SANGIHE, Elnusanews – Dugaan praktik pungutan liar (pungli) kini tengah menerpa Kantor Kementerian Agama (Kemenag) Kabupaten Kepulauan Sangihe. Sejumlah guru penerima Tunjangan Profesi Guru (TPG) atau tunjangan sertifikasi diduga menjadi sasaran setoran ilegal oleh oknum pejabat internal. Kasus ini pun mulai memicu sorotan tajam dari masyarakat luas.
Informasi yang dihimpun menyebutkan, dugaan pungli ini menyasar para guru Pendidikan Agama Kristen (PAK) dan Pendidikan Agama Islam (PAI) selama beberapa bulan terakhir.
Modus operandi dugaan pungli ini terkuak melalui tangkapan layar percakapan grup WhatsApp khusus guru PAK yang ditunjukkan kepada awak media.
Dalam percakapan tersebut, tertulis instruksi agar setiap guru menyetor uang sebesar Rp 300.000 setiap kali pencairan tunjangan sertifikasi dilakukan.
Berdasarkan pesan digital itu, uang kutipan tersebut diklaim akan dibagi-bagikan kepada sejumlah petinggi dan staf kantor, mulai dari Kepala Kantor Kemenag, Kasubbag TU, Kepala Seksi (Kasi) Bimas, Bendahara, hingga pihak Operator. Permintaan ini diduga kuat diinisiasi oleh salah satu pejabat di lembaga yang mengurusi urusan keagamaan tersebut.
Merespons kabar miring tersebut, jajaran pejabat Kantor Kemenag Sangihe kompak melayangkan bantahan saat dikonfirmasi oleh wartawan beberapa pekan lalu.
Kepala Kantor Kemenag Sangihe, Drs. H. Kusnadi, menegaskan bahwa dirinya sama sekali tidak mengetahui adanya praktik pungutan tersebut. Ia juga menepis keras keterlibatan dirinya dalam aliran dana ilegal itu.
“Saya tidak tahu hal itu dan tidak pernah menerima uang sepeser pun. Coba Anda konfirmasi langsung ke Kasi Bimas,” ujar Kusnadi singkat saat ditemui di ruang kerjanya.
Setali tiga uang, Kasi Bimas Kristen Kemenag Sangihe, Christian Rumengan, juga membantah adanya pemotongan atau permintaan uang yang diinisiasi oleh struktur pejabat Kemenag. Ia mengklaim bahwa pergerakan uang tersebut murni merupakan inisiatif dari para guru sendiri.

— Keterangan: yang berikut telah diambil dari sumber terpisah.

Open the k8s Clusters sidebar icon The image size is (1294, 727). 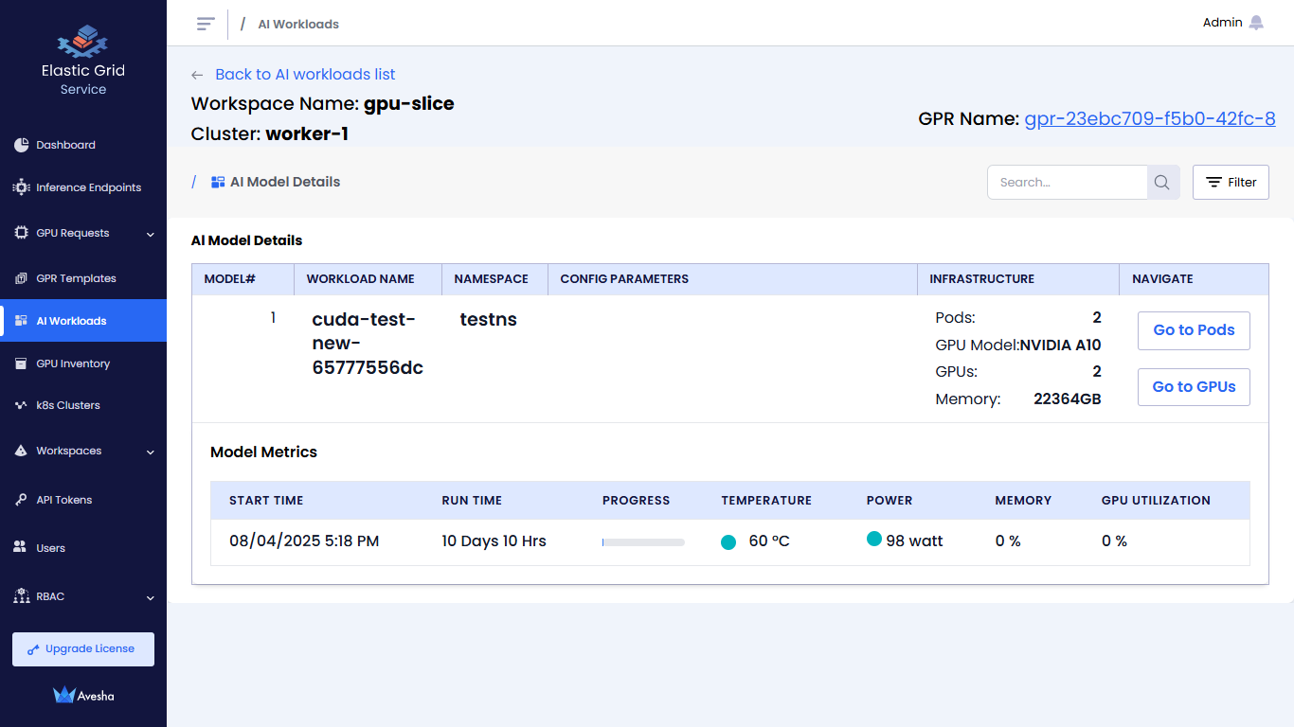tap(22, 405)
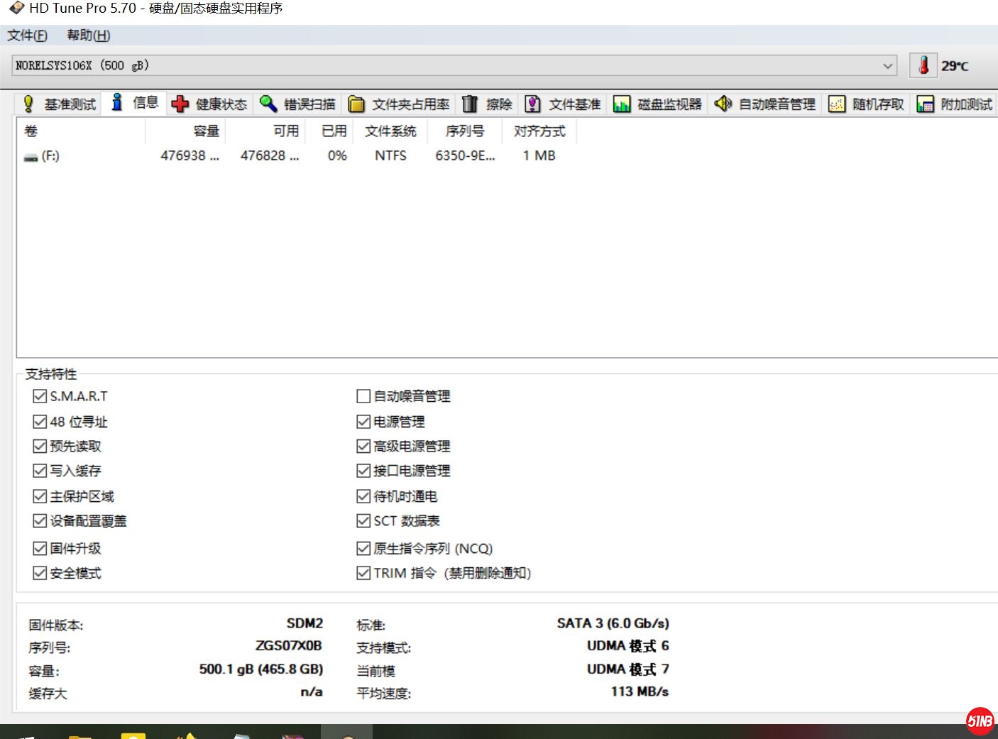Click the speaker noise management icon
Viewport: 998px width, 739px height.
(x=723, y=104)
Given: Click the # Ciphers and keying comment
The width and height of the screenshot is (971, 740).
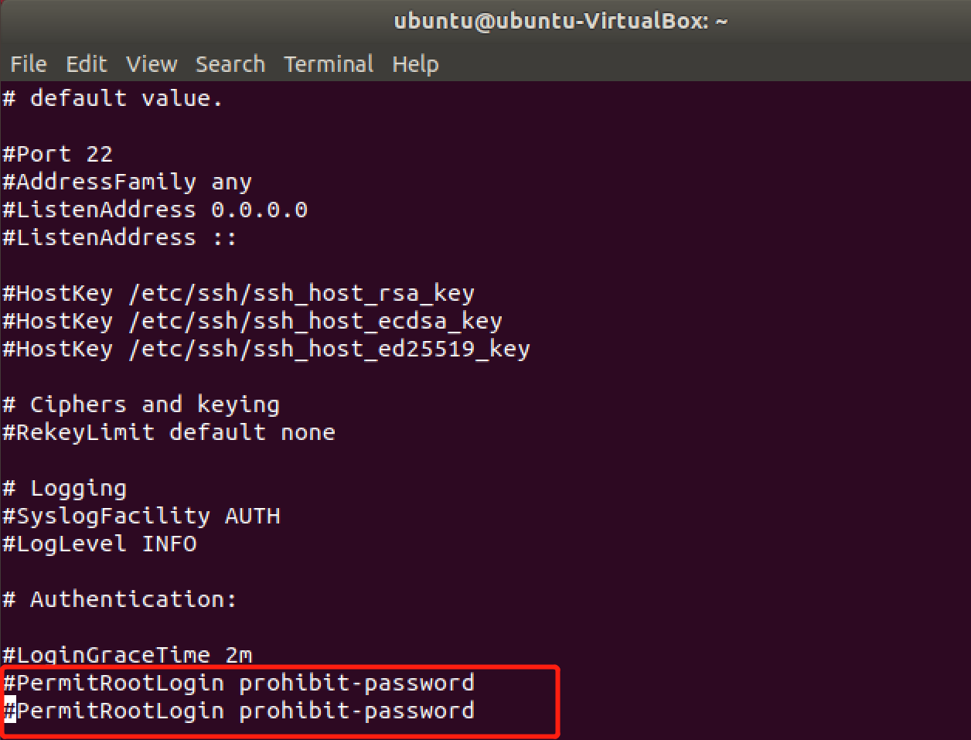Looking at the screenshot, I should click(x=141, y=405).
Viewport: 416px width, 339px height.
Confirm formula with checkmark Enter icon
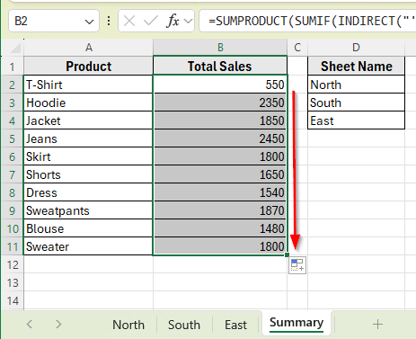coord(151,21)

“Kalau informasi permintaan uang itu tidak benar. Itu adalah inisiatif guru-guru, mereka sendiri yang mengusulkan. Kami dari Kemenag tidak pernah meminta hal tersebut,” kata Rumengan membela diri.
Sementara itu, Kasi Bimas Islam Kemenag Sangihe, Sahman Kahembau, memilih menarik diri dari pusaran kasus ini. Ia menjelaskan bahwa tugas pokok dan fungsi (tupoksi) seksinya sama sekali tidak bersentuhan dengan administrasi guru terkait.
“Kalau hal itu ditanyakan ke saya, pasti saya jawab tidak tahu. Urusan Guru Pendidikan Agama Islam berada di bawah yayasan pendidikan, bukan urusan Bimas Islam,” jelas Kahembau.
Mencuatnya isu ini memantik reaksi keras dari Lembaga Pengawasan Kebijakan Pemerintah dan Keadilan (LP-KPK) Kabupaten Kepulauan Sangihe.
Ketua Dewan Eksekutif LP-KPK Sangihe, Wasty Kamurahan, memberikan peringatan keras kepada seluruh aparat penyelenggara negara di lingkungan Kemenag Sangihe agar tidak memanfaatkan jabatan demi keuntungan pribadi, terutama pada hal-hal yang berpotensi melanggar hukum.
“Kami mengingatkan agar tidak ada yang coba-coba ‘bermain’ di wilayah hukum. Kami dari LP-KPK akan tetap mengawasi secara ketat kinerja pencairan dan operasional penyelenggara negara di Sangihe ini,” tegas Wasty.
Kasus dugaan pungli ini kini menjadi bola liar yang menanti pembuktian lebih lanjut dari pihak berwenang, mengingat bukti digital telah mulai bermunculan ke permukaan.